### Data for this exercise ###
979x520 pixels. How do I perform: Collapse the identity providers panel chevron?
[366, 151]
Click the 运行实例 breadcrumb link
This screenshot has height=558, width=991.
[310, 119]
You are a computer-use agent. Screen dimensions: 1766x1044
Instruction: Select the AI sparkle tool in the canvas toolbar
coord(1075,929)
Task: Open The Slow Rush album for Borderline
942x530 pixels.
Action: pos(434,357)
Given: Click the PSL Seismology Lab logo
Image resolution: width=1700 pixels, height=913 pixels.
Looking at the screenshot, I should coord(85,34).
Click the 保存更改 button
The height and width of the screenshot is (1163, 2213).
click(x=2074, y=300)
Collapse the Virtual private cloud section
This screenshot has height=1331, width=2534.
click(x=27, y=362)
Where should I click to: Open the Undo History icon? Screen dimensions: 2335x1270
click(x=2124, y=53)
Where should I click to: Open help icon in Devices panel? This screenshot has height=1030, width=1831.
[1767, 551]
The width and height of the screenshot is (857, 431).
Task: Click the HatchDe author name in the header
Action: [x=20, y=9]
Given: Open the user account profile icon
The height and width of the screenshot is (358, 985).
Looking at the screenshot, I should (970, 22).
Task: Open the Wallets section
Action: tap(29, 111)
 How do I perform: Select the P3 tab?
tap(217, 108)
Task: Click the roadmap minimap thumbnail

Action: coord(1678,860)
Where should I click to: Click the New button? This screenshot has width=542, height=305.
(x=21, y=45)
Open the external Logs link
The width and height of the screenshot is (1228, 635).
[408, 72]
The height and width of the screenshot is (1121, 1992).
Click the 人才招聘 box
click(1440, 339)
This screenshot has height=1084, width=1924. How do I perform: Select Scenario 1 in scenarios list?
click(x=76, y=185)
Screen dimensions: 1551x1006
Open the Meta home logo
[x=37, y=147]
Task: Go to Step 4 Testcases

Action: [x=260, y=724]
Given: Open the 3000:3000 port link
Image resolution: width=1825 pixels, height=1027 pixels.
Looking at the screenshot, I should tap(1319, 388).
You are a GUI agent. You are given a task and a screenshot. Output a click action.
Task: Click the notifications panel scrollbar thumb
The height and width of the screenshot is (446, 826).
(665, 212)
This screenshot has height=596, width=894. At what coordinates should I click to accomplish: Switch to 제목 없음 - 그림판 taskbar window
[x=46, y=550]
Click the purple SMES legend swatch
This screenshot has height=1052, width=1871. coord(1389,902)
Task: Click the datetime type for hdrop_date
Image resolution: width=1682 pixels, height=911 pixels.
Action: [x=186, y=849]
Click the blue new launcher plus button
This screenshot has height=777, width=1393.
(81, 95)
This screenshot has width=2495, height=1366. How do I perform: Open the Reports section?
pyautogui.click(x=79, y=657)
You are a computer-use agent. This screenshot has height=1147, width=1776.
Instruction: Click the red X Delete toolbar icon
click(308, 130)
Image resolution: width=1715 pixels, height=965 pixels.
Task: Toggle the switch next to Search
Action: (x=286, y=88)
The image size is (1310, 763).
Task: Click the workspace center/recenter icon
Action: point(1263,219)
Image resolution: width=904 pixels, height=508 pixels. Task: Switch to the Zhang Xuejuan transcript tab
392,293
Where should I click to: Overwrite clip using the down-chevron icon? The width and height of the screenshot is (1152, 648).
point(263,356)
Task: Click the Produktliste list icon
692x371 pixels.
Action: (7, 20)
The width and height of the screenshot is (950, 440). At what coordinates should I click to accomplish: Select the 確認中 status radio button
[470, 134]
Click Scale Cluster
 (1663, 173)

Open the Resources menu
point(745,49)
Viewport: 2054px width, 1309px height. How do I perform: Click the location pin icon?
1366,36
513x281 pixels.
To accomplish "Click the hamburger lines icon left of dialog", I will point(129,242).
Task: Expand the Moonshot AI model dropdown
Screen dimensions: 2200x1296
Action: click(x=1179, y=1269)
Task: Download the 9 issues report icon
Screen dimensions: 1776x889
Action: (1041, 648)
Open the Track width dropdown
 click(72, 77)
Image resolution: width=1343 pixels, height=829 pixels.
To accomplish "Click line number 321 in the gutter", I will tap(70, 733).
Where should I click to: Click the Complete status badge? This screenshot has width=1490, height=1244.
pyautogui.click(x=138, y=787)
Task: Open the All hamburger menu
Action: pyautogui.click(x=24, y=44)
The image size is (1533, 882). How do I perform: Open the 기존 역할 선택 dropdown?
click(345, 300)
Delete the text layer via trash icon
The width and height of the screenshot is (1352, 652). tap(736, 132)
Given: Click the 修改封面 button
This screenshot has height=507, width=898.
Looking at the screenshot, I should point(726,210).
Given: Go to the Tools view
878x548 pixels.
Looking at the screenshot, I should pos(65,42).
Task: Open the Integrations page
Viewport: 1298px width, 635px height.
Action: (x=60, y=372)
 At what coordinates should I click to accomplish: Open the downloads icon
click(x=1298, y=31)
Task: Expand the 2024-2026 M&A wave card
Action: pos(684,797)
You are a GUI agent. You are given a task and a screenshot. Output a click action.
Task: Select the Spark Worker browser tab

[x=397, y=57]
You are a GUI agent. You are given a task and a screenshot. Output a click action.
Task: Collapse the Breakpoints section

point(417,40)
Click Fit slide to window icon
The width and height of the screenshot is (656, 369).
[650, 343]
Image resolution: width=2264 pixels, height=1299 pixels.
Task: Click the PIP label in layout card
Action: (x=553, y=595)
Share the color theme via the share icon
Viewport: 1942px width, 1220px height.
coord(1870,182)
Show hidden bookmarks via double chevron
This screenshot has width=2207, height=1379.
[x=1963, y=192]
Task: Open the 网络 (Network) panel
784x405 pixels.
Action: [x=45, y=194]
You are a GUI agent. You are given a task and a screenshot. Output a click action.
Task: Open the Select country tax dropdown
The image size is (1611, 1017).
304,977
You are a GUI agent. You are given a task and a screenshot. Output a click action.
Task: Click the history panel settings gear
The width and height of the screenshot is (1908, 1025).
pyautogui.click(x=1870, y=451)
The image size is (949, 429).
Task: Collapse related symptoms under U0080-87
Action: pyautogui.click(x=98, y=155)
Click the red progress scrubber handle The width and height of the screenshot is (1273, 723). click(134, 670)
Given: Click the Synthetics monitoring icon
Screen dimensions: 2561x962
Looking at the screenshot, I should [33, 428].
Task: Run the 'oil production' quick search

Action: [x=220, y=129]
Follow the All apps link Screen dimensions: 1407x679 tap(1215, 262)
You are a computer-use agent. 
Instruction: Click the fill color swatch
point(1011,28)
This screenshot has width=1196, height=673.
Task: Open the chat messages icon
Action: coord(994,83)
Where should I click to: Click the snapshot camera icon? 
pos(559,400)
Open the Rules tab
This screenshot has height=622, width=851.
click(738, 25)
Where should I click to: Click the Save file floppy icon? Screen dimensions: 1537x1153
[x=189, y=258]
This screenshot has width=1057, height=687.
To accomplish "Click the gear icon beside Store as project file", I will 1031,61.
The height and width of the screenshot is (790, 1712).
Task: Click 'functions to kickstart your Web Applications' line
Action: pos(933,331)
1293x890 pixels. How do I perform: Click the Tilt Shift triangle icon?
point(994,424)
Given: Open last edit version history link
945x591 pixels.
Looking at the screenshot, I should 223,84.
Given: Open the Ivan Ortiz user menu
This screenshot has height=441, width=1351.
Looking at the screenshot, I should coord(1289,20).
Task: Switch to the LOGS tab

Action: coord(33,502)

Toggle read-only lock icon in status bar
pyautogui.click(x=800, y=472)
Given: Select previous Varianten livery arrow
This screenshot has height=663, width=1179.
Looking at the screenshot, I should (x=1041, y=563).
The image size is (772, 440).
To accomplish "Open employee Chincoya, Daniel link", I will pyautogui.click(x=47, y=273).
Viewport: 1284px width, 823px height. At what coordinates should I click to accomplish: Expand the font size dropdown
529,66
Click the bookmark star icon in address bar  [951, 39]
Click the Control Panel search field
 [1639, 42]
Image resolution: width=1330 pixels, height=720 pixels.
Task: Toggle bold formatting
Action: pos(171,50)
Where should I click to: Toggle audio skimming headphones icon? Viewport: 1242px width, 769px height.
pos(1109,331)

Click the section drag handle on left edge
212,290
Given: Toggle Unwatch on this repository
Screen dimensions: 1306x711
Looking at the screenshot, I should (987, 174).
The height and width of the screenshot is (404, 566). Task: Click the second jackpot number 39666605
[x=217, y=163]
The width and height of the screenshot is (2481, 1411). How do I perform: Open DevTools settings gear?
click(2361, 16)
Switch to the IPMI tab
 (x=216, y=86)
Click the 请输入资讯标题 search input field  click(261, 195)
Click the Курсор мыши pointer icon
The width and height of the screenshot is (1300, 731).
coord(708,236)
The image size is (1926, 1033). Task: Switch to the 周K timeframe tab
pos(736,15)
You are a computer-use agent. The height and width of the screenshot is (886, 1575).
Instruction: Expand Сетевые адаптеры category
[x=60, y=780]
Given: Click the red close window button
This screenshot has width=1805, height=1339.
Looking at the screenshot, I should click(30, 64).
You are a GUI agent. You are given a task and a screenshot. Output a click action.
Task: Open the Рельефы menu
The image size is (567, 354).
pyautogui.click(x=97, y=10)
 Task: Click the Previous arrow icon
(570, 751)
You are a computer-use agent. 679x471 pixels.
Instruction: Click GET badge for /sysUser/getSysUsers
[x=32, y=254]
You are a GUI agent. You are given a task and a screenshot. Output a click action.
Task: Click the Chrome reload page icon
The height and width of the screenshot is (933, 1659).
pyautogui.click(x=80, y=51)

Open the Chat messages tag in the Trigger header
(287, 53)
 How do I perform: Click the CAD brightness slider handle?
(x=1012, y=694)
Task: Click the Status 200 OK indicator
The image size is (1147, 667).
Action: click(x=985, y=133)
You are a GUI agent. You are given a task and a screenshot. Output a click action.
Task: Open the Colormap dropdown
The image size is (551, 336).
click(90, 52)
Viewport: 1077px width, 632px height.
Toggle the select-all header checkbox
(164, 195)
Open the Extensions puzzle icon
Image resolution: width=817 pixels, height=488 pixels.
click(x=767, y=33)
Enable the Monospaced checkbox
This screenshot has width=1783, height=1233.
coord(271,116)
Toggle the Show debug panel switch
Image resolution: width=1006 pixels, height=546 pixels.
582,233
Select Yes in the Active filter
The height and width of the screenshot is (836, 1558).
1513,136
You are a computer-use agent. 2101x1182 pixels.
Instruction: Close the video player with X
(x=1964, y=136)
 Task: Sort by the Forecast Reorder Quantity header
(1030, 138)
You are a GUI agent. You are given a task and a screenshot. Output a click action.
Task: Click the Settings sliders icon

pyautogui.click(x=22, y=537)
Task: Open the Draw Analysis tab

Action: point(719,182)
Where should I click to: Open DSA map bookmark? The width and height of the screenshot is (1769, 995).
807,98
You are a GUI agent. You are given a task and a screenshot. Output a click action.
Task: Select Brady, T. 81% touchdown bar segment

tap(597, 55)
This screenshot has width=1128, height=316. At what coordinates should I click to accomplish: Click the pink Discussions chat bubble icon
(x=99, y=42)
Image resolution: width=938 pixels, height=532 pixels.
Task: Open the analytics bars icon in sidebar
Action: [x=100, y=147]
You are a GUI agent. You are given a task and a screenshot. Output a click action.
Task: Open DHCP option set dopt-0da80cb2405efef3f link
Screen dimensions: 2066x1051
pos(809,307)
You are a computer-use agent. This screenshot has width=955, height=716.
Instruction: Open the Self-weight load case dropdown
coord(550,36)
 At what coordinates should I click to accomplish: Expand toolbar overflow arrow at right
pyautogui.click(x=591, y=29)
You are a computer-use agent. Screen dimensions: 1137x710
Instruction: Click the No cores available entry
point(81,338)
###
What you are asked to do | Using the data above, reproduce exactly the lines from the line that contains "The image size is (1533, 882)." through the line that contains "Task: Open the Integrations page", including both.

Task solution |
The image size is (1533, 882). How do I perform: Open the 기존 역할 선택 dropdown?
click(345, 300)
Delete the text layer via trash icon
The width and height of the screenshot is (1352, 652). tap(736, 132)
Given: Click the 修改封面 button
This screenshot has height=507, width=898.
Looking at the screenshot, I should point(726,210).
Given: Go to the Tools view
878x548 pixels.
Looking at the screenshot, I should pos(65,42).
Task: Open the Integrations page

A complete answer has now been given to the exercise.